Alors que Xavier Bertrand, dans les pas d’Emmanuel Macron, passe à l’offensive pour la mise en concurrence de la SNCF et que la presse locale ouvre ce débat, il convient de rappeler quelques éléments.
L’Europe néolibérale a tranché il y a plusieurs années la question : les États devront ouvrir le transport ferroviaire à la concurrence, comme bien d’autres secteurs, car elle serait la seule voie en laquelle tout le monde devrait croire. Après plusieurs campagnes de dénigrement contre la SNCF, l’heure est maintenant à l’ode à la privatisation : La compagnie publique couterait trop cher, ses cheminots seraient des privilégiés, et toutes ses difficultés - des pannes d’aiguillages aux ralentissements dues aux intempéries - seraient résolues de façon magique par l’arrivée de multiples compagnies privées. Si le débat doit avoir lieu, il faut alors arrêter les mensonges et rappeler certaines réalités : la fameuse dette de la SNCF est d’abord celle de son réseau ferré. La SNCF en a hérité lors de sa création en 1938, au moment du rachat des compagnies privées. La dette n’est donc pas l’apanage de l’entreprise publique, mais bien un héritage du privé et le résultat d’un pilotage désastreux par ses gestionnaires.
Le fameux régime dit « spécial » dont on nous rebat les oreilles pour dépeindre les cheminots en affreux privilégiés date lui aussi des compagnies privées d’avant la SNCF : Pour attirer une main d’œuvre qualifiée vers un métier difficile, il fallait proposer de justes compensations. Ce statut qui suscite tant d’hostilité est resté depuis une garantie de qualification et de normes de sécurité dont tous les usagers bénéficient. Et depuis que l’âge de départ à la retraite a été aligné, en 2008, sur le reste du secteur public, il est beaucoup moins « avantageux » d’être cheminot qu’auparavant, et il faut toujours cotiser davantage. C’est d’ailleurs l’un des seuls régimes excédentaires de notre modèle social.
Les horaires changeants qui nuisent à la vie de famille, la mobilité forcée et la répression syndicale sont des réalités avérées de la condition de cheminot.

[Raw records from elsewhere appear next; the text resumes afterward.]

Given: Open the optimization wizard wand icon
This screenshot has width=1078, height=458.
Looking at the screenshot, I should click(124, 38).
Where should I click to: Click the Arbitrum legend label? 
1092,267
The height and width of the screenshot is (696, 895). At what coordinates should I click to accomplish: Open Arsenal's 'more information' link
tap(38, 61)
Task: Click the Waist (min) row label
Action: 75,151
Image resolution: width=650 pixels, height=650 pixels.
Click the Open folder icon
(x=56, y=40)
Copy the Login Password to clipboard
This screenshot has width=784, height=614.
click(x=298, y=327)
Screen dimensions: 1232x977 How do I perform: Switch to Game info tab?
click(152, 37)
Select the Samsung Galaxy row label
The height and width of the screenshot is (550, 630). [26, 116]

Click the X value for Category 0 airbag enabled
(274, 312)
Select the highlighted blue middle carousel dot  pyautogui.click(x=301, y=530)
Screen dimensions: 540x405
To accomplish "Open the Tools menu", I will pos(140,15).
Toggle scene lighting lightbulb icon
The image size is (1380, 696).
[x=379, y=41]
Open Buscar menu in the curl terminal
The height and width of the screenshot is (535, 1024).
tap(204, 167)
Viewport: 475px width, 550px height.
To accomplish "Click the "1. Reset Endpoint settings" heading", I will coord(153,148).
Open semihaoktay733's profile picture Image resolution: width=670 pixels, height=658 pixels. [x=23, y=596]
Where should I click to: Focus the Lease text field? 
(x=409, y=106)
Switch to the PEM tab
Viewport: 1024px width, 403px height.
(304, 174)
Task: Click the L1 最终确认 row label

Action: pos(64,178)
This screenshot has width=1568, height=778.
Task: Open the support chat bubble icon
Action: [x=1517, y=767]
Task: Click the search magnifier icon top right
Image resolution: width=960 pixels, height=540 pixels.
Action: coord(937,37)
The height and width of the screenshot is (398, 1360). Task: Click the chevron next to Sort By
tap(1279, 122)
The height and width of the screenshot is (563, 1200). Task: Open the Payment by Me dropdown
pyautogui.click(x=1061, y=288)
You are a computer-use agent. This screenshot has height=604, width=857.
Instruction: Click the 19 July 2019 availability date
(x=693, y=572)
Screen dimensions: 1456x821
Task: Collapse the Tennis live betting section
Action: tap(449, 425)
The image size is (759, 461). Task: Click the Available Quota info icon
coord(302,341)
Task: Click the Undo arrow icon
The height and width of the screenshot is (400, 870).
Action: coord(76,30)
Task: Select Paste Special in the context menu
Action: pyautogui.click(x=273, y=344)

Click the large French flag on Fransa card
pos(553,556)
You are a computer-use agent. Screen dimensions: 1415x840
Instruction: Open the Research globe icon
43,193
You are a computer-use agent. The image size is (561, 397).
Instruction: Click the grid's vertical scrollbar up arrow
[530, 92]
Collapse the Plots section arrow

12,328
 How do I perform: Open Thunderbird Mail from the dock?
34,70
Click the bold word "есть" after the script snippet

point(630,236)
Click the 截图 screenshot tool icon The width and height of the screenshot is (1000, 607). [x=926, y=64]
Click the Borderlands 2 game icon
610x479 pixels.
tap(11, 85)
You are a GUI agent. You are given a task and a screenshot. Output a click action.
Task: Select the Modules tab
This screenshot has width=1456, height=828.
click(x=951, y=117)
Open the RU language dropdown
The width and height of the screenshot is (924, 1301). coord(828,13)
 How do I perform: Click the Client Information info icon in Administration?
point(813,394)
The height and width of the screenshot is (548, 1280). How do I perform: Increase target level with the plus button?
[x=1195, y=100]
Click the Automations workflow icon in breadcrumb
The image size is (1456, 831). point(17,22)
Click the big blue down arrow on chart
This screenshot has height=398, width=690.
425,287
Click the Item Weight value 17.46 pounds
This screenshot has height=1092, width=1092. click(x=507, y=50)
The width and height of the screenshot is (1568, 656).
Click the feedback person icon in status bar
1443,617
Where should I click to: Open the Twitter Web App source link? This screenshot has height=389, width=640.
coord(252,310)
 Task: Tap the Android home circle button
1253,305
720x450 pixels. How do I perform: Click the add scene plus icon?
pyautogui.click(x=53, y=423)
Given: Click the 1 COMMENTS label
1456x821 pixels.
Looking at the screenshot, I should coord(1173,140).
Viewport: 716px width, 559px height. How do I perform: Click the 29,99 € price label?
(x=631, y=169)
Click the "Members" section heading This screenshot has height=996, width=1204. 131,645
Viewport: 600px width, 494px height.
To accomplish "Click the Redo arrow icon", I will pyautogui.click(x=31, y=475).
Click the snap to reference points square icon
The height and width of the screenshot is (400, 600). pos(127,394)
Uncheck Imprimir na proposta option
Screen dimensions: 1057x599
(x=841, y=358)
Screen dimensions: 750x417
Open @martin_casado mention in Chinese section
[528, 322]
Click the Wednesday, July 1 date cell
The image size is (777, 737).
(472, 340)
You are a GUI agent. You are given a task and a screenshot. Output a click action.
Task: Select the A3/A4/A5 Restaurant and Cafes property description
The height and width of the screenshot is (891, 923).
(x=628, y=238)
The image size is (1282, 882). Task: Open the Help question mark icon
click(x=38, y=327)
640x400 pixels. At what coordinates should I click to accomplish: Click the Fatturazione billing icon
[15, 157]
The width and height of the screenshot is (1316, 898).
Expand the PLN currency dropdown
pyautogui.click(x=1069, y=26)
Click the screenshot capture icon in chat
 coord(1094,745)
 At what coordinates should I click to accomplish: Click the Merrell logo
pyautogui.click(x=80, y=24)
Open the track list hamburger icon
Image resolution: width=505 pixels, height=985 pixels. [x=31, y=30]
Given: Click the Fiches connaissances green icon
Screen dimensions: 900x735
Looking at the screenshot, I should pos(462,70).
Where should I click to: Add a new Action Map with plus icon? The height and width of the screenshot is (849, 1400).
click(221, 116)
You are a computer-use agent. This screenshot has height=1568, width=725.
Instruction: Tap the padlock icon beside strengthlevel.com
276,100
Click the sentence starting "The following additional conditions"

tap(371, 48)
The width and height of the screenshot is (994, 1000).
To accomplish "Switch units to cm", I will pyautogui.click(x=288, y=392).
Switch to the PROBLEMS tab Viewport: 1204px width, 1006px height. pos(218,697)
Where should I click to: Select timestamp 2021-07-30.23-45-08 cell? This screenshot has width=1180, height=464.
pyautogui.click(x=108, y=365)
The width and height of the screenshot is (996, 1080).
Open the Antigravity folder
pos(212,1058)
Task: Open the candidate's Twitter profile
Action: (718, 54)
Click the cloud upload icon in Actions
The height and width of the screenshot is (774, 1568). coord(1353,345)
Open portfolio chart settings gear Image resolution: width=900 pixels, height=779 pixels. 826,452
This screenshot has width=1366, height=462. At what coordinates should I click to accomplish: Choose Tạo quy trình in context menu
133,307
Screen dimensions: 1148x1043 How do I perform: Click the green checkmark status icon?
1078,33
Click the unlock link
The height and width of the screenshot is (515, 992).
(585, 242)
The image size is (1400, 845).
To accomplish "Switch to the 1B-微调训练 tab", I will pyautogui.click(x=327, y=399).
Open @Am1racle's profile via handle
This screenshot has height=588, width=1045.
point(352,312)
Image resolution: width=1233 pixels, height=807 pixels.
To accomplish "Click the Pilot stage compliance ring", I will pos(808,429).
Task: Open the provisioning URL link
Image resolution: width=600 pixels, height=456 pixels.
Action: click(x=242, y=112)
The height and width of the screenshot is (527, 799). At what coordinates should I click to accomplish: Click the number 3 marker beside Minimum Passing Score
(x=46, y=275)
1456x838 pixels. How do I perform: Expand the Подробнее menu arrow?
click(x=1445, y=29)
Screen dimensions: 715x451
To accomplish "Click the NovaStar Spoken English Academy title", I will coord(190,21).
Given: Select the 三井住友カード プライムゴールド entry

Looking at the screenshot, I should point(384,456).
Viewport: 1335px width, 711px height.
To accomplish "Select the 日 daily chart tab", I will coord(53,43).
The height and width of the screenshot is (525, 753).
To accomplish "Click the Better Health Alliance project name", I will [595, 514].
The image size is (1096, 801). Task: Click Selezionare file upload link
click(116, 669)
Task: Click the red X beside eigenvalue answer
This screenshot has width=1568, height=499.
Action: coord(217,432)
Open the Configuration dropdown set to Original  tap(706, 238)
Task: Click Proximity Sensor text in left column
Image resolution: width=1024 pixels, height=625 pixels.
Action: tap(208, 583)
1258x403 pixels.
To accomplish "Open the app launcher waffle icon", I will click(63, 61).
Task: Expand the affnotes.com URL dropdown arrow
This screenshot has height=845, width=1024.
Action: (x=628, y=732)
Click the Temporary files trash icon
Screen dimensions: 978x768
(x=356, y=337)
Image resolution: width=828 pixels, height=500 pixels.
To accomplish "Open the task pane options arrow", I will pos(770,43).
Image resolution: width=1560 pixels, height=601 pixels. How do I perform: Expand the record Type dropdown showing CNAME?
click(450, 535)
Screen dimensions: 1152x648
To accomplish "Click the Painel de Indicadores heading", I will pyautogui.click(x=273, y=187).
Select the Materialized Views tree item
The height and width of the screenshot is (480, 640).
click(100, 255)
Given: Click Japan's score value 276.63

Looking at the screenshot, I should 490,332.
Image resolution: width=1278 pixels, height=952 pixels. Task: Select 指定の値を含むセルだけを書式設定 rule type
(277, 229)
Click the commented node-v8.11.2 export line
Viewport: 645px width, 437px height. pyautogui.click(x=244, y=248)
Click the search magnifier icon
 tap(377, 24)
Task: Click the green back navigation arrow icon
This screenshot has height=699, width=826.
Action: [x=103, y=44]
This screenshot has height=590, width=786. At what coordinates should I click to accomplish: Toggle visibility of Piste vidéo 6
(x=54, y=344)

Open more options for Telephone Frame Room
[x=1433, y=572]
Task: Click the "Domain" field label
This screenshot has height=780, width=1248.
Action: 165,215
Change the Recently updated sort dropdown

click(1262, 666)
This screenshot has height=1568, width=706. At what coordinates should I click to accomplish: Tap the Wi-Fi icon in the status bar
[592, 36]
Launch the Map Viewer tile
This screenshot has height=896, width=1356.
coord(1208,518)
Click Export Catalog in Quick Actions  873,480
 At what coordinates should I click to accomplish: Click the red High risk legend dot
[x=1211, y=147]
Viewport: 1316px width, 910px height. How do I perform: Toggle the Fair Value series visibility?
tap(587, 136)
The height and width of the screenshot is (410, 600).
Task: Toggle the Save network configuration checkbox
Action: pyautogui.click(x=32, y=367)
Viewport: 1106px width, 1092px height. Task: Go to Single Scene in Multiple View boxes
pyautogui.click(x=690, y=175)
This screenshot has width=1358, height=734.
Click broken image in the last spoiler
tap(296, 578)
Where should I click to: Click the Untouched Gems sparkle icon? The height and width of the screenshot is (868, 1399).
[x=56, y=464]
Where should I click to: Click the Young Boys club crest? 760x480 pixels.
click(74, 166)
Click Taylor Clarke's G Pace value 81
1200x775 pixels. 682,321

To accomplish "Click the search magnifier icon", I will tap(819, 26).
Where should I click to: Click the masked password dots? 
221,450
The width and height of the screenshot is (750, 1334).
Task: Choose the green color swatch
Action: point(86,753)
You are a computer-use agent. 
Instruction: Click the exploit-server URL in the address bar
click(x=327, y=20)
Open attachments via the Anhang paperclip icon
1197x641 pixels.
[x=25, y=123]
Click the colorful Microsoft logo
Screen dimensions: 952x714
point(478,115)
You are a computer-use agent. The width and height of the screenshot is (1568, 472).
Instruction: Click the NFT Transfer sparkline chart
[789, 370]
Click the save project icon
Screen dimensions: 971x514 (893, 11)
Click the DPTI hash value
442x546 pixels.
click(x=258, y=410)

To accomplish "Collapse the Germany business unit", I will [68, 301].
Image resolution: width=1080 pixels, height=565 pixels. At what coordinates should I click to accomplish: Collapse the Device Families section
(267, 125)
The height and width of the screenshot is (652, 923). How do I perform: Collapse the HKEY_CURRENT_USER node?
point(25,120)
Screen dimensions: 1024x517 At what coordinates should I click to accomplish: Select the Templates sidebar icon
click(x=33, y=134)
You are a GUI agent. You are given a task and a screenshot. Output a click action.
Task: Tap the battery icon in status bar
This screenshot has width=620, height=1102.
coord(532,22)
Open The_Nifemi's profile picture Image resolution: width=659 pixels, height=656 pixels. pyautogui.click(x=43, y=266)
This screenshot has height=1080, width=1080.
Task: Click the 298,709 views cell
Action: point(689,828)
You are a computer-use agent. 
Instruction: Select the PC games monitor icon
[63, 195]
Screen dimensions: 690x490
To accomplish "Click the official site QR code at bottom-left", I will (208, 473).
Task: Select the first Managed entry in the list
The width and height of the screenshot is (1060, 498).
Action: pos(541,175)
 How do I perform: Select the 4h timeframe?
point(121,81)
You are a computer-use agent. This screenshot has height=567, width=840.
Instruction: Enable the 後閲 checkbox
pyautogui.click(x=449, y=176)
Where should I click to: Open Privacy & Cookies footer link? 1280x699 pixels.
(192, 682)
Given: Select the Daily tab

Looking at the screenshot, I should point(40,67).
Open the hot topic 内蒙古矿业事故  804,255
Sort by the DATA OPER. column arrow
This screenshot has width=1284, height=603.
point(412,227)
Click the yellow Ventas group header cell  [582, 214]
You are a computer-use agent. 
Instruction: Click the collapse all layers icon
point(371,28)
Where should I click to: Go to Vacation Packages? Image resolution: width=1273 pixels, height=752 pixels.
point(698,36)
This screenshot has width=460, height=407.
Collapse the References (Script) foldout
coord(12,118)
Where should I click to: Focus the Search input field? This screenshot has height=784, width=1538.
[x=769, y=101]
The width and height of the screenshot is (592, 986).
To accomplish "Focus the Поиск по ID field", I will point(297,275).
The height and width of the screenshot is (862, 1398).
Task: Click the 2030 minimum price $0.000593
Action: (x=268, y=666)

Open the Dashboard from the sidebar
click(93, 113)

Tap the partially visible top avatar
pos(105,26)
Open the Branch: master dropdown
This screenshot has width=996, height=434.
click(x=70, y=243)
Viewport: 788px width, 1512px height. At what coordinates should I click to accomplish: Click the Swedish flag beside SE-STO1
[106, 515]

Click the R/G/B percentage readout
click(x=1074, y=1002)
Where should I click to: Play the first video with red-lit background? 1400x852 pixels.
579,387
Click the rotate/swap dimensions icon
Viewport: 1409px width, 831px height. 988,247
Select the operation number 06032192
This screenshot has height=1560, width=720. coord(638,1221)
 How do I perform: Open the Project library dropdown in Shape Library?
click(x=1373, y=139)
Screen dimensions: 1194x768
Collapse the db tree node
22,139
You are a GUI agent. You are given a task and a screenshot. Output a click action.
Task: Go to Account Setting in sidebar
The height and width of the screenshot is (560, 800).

Décrire ce corps de personnel qualifié et compétent comme un ramassis de privilégiés est mensonger et scandaleux. Plutôt que d’aligner les poncifs sur les vertus fantasmées de la mise en concurrence généralisée, ses partisans feraient mieux de s’intéresser à la situation réelle du transport ferroviaire français, à ce à quoi il ressemblait quand il était privé, et à ce que la privatisation provoque au-delà de nos frontières : En Angleterre, concurrence dans le rail rime avec pagaille dans les gares, tarifs exorbitants et accidents. On y organise désormais la renationalisation, une façon de tourner la page d’une expérience douloureuse dans laquelle on veut nous emmener.
La mobilisation en cours des cheminots n’est pas une lutte sectorielle pour la défense d’intérêts particuliers. Face aux défis auxquels nous faisons face, au premier duquel se trouve le changement climatique, la défense d’un service public du rail fort est une lutte d’intérêt général. Il n’est pas acceptable que la pagaille organisée par l’ouverture à la concurrence dans certains secteurs stratégiques ne vienne désormais concerner ce point d’appui essentiel qu’est la SNCF.